Human Study Materials
The study is conducted to evaluate the realism and practical utility of the ChimeraLog dataset in comparison with two widely used insider threat datasets: CERT v6.2 and TWOS. The goal was to determine whether logs generated by Chimera realistically reflect real-world enterprise activities and insider threat scenarios.
We invited five independent experts, each with at least five years of experience in security and artificial intelligence, from esteemed universities and leading security companies. All of the experts possess deep familiarity with insider threat scenarios within large corporations. Each expert individually evaluated the 100 sampled log snippets for each dataset.
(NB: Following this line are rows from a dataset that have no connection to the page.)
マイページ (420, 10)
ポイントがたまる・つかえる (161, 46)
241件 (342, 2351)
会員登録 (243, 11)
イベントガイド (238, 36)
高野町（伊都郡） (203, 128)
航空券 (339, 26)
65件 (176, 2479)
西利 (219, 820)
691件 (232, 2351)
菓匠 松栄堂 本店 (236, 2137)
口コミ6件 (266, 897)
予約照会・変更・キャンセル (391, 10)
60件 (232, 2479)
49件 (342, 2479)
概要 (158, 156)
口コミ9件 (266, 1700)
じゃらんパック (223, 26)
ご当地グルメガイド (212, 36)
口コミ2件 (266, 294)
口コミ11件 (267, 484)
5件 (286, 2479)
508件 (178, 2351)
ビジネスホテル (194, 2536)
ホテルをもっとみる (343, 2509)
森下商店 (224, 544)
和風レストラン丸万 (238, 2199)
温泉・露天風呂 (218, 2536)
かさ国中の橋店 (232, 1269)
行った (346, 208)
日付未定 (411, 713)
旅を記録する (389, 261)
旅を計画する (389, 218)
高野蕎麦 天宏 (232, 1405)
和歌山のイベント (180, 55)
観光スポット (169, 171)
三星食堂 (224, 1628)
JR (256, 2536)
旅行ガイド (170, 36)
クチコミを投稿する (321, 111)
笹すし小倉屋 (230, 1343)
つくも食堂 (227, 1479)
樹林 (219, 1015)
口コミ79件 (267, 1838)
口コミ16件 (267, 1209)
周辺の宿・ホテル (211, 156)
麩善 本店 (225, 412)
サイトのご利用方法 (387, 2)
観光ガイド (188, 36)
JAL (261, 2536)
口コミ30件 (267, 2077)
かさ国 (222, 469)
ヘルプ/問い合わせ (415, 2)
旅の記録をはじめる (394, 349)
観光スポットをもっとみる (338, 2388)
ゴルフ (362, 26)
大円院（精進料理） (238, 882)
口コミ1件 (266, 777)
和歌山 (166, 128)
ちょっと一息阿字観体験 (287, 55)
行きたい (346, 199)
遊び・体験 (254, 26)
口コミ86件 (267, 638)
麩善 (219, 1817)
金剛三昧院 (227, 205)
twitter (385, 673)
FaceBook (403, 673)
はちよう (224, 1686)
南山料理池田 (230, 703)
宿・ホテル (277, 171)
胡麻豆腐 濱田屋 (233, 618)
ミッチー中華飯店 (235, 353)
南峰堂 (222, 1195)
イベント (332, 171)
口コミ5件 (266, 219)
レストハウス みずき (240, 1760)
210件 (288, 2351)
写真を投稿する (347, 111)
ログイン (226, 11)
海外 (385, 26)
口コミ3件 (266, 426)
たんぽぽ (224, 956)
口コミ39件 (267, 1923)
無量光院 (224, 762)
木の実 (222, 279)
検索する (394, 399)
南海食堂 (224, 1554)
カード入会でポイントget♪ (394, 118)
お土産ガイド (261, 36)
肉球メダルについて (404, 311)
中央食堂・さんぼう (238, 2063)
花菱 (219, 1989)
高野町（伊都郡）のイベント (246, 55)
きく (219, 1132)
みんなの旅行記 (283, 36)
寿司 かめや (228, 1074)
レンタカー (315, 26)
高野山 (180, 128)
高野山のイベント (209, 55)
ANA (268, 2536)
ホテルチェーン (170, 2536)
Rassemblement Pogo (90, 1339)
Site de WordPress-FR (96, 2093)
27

The experts were presented with the same set of log entries, which were shuffled to prevent bias.
Number of Experts: Five independent domain experts participated in the human evaluation.
Qualification: We recruit experts who have at least five years of professional experience in cybersecurity or industrial AI practices and are affiliated with reputable universities or leading security technology firms. Participation was voluntary, with no financial incentives provided, to minimize potential bias.
Ethical Approval and Informed Consent: All participants provide written informed consent after being informed of the study’s purpose, procedures, and their right to withdraw at any time, in accordance with ethical principles. The detailed invitation letter template for the participants is listed below.
Anonymity: All information about the experts is anonymized during the summaries and analyses process of our research. Evaluation responses are aggregated to prevent the identification of individual participants.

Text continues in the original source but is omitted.